* _WHAT IS REQUIRED_: Transcribe the lines of the records starting with the one that has "Task: Click the 1.3" in it and ending with the last, and transcribe nothing else.

(Dataset entries)
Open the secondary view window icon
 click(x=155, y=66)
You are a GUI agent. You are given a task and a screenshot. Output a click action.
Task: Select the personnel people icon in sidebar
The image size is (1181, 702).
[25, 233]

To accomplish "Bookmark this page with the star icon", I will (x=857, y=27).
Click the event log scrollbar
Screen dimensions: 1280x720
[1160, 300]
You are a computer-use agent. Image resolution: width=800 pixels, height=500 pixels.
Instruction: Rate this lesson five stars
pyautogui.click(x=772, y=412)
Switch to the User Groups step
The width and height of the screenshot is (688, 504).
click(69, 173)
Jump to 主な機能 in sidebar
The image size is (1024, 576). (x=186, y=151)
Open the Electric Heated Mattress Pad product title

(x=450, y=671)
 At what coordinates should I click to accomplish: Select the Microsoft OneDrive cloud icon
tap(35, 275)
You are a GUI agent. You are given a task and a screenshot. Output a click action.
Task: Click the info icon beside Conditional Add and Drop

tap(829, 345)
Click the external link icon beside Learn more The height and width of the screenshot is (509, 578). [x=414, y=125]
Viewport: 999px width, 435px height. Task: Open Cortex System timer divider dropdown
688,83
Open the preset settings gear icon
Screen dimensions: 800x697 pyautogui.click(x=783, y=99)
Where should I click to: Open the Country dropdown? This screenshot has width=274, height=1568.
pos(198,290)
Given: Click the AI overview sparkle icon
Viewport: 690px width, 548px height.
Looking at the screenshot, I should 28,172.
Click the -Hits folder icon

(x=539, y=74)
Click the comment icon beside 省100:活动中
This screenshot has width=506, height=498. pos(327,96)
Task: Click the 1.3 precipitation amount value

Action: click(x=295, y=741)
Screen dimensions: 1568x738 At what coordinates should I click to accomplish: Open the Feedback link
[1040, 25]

* _OUTPUT_:
Task: Click the 1.3 precipitation amount value

Action: click(x=295, y=741)
Screen dimensions: 1568x738 At what coordinates should I click to accomplish: Open the Feedback link
[1040, 25]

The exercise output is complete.